Despite the uncertain policies in the aftermath of the US election, including trade friction, a stronger dollar, and President Trump’s rhetoric around protectionism and anti-globalisation, the improving economic cycle in emerging markets and Asia will remain the primary driver for the region’s equity investment to grow.
That’s according to Geoffrey Wong, head of global emerging markets and Asia Pacific equities at UBS Asset Management.
Wong said EM and Asian equities continue to make a strong investment case. ‘Their structural drivers remain strong and valuations are attractive from a long-term investment perspective with Asia ex Japan equities trading at 1.5x on a price-to-book (P/B) basis, below both their own historic average and developed market equities,’ he said.
‘Also while return-on-equities are still depressed, they have stabilised at low levels, where we see some signs of improvement in productivity growth and increased competitiveness on the back of lower real wage growth as well as some currency adjustments.’
The equity head said the outlook for most Asian economies has improved due to a strengthening in external balances and slowdown in credit growth in most countries, with the notable exception of China.
China offers opportunity
On China, Wong believes the risks of a hard landing for China are slim in the next few years, even as the deceleration of China’s economy seems to have stabilised as it rebalances from an investment-led to a services-led economy.
‘The quality of growth and cash flows should improve over time as China implements reforms to address issues such as problematic debt levels and overcapacity in state-owned enterprises,’ said Wong.
‘These significant changes in the economic structure are providing investment opportunities especially within the services sectors, such as e-commerce, social media, education and insurance.’
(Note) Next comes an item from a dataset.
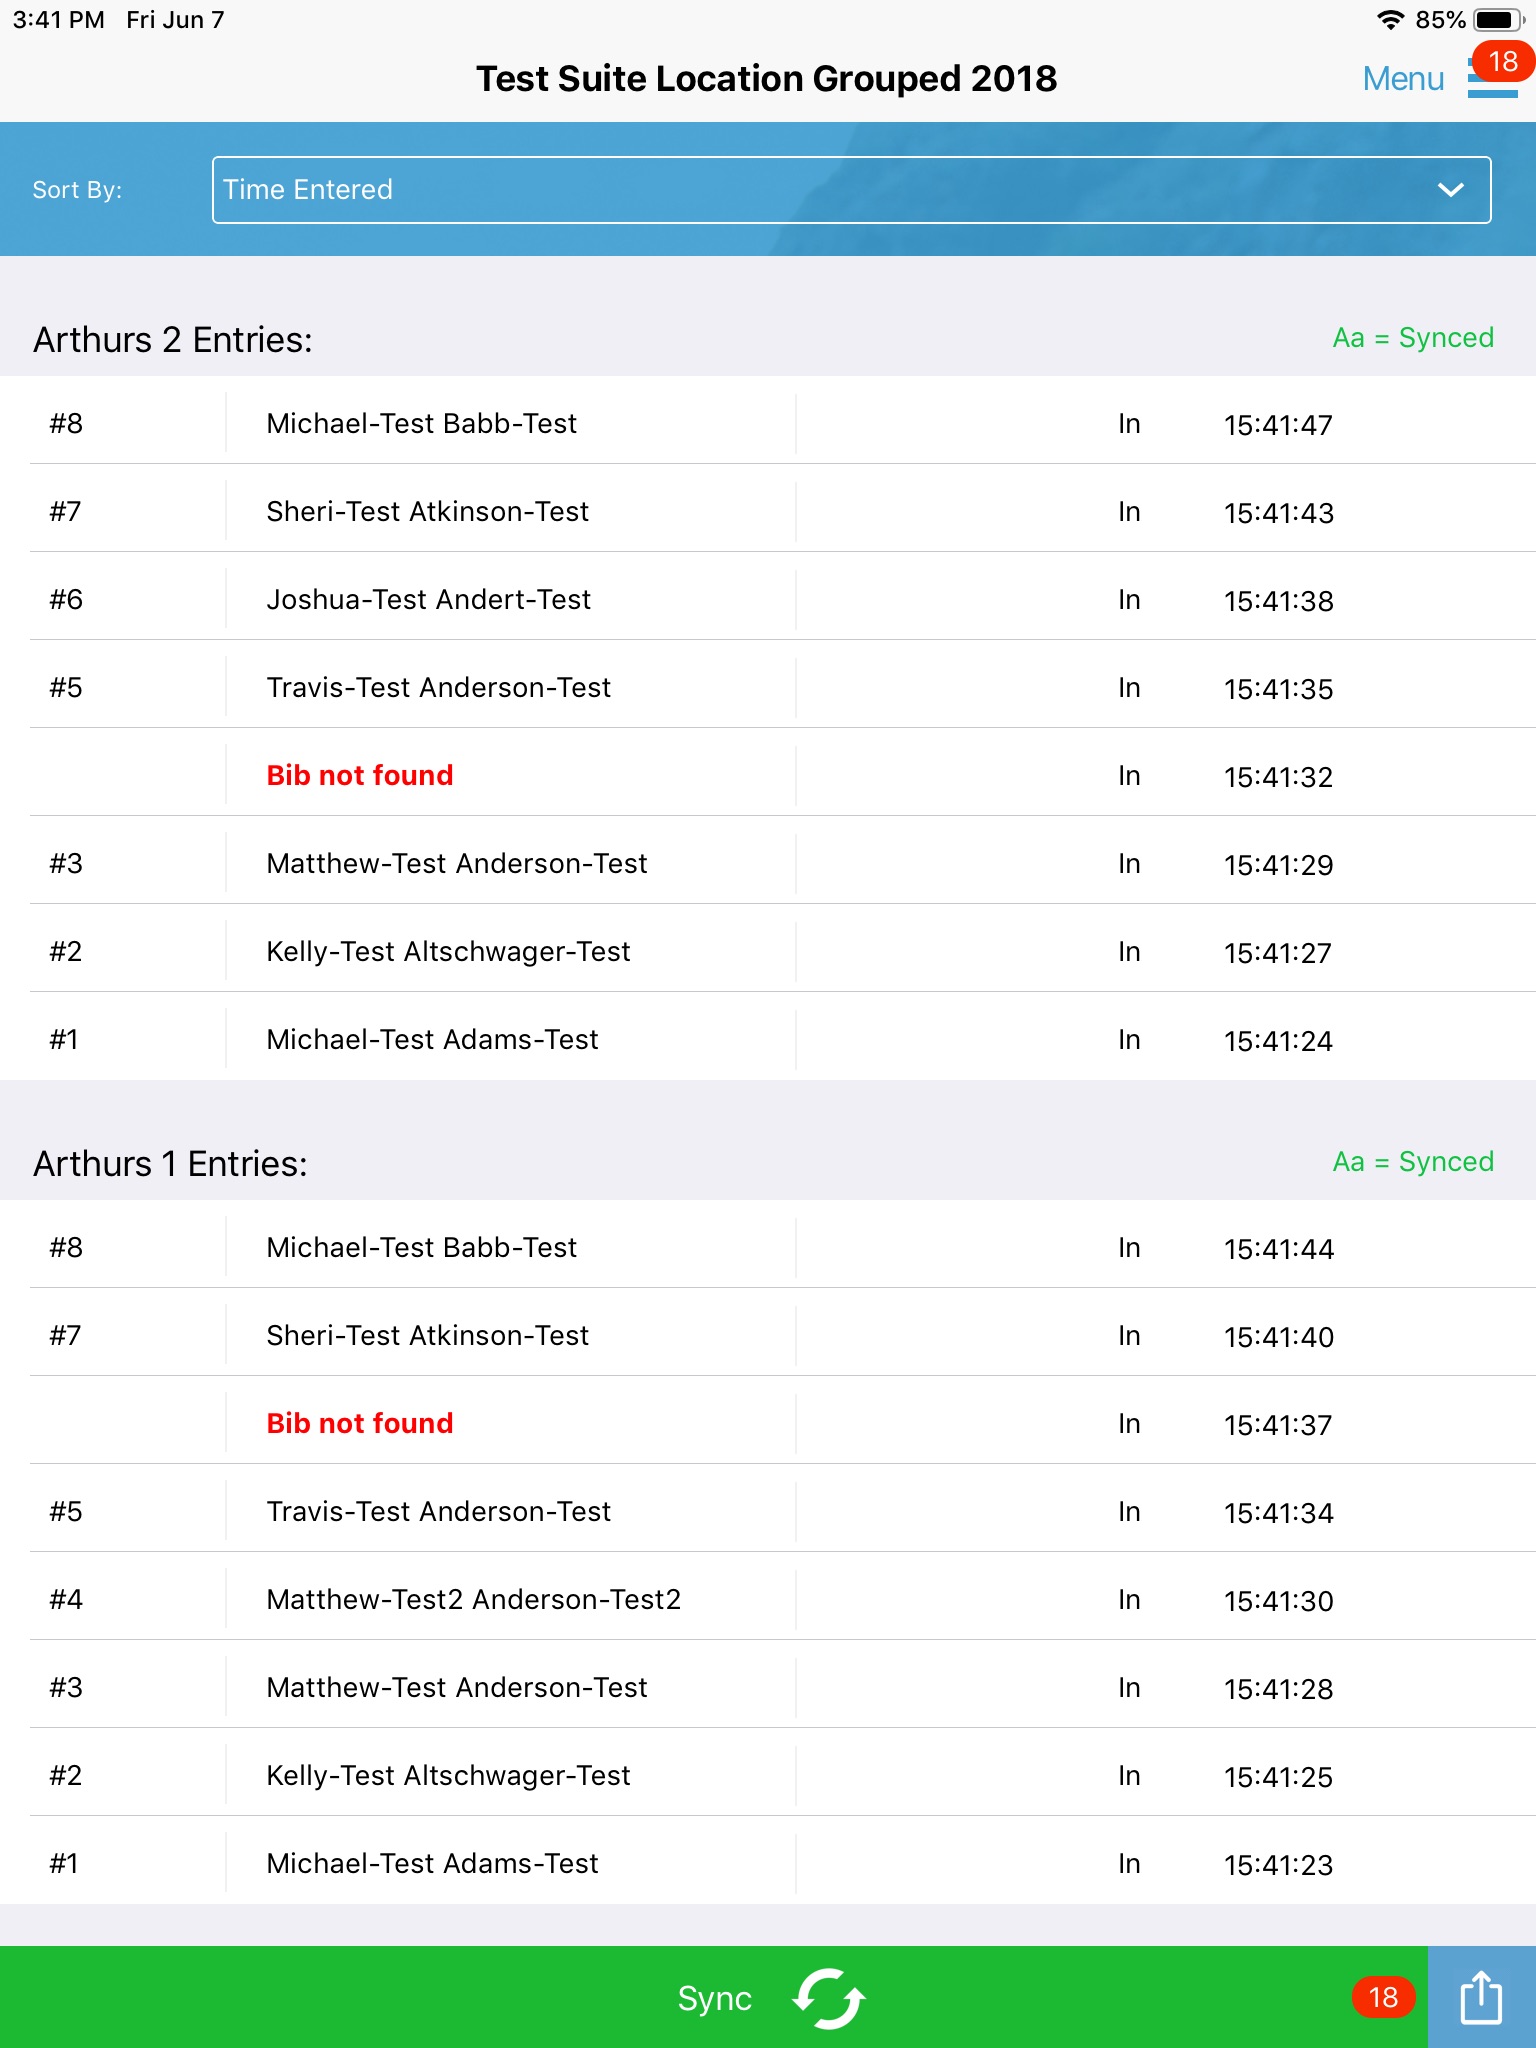The image size is (1536, 2048).
Task: Tap the red 18 badge beside Sync
Action: point(1383,1997)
India's long term prosperity
According to Wong, India’s nascent economic recovery seems to have been temporarily halted with the recent demonetization move.
‘This is causing short-term disruption but in the longer term, it could benefit the country with greater transparency and improved tax collections,’ said Wong.
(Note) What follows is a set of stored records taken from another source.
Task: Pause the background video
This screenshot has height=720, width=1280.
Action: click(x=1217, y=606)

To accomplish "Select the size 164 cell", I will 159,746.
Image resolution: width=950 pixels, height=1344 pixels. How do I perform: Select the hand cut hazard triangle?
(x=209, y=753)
‘The formalization of the cash economy and tackling unaccounted income will also be important to a successful rollout of the GST bill, the benefits of which would accrue over the next several years in terms of improving productivity and boosting fiscal revenues.’
‘The current cash crunch is impacting consumer demand and will likely continue to do so for the near term.’
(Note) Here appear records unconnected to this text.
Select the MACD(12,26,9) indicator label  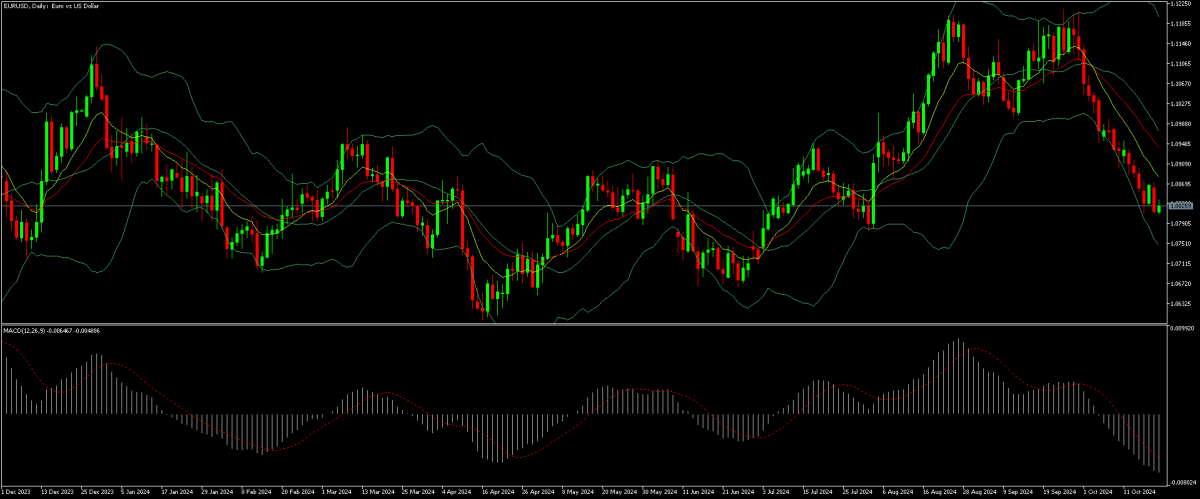coord(56,329)
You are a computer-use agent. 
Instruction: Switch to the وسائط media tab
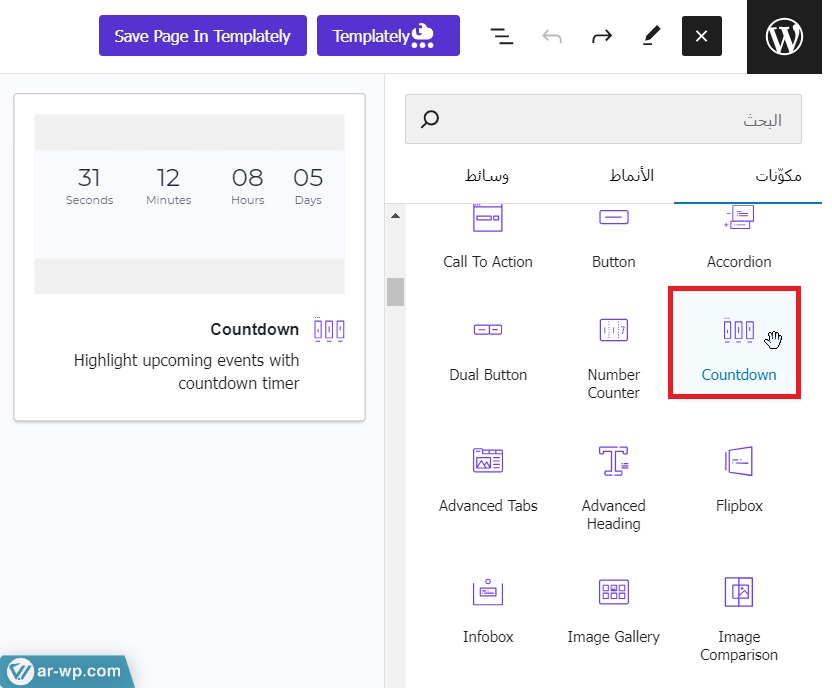(x=486, y=176)
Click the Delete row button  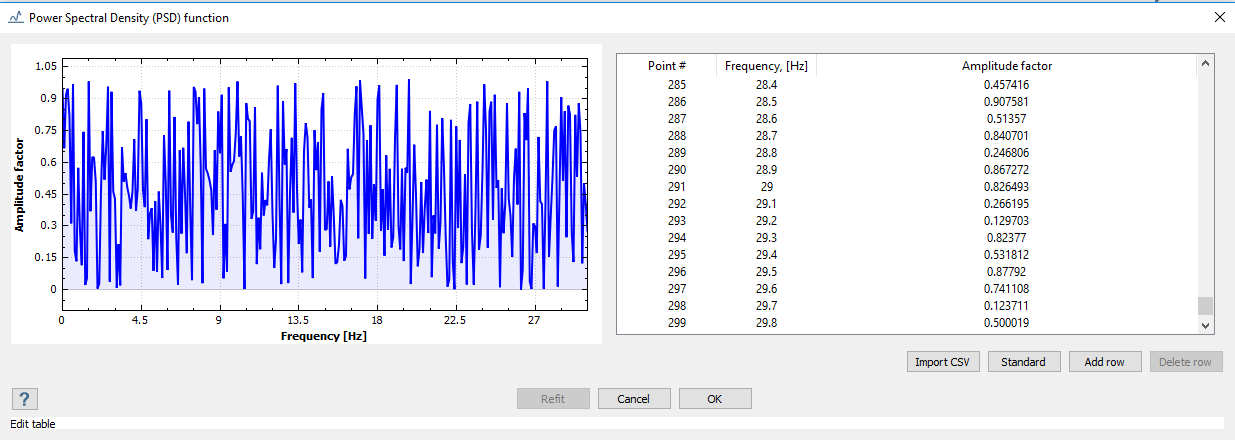[x=1186, y=362]
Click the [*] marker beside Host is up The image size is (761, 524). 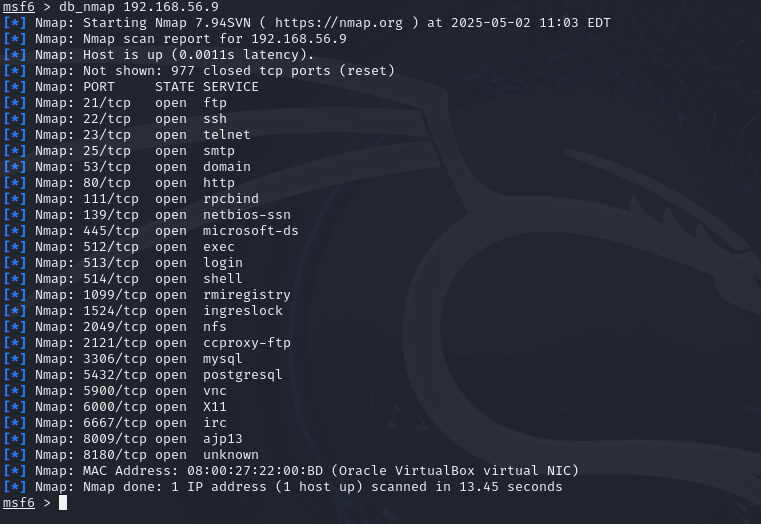(x=15, y=55)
As evidenced by the demonetization drive, Wong believes that the Modi government will focus on removing bottlenecks and pushing through calibrated reforms to revive investments for sustained growth in the medium term. ‘To drive stronger growth however, the country needs a sustained revival of its investment cycle.’
Thailand remains solid
Year-to-date, Thailand is the best performing market in Asia, Wong said.
'While Thai assets have been under pressure lately following the King’s passing away and near term concerns about reduced consumption and
infrastructure spending, we continue to view Thailand as a low risk economy with a large current account surplus, low public debt, low inflation and a strong banking system.'
Additionally, Wong said his team's analysis shows large opportunities exist at the sector level including in consumers, internet/e-commerce and financials.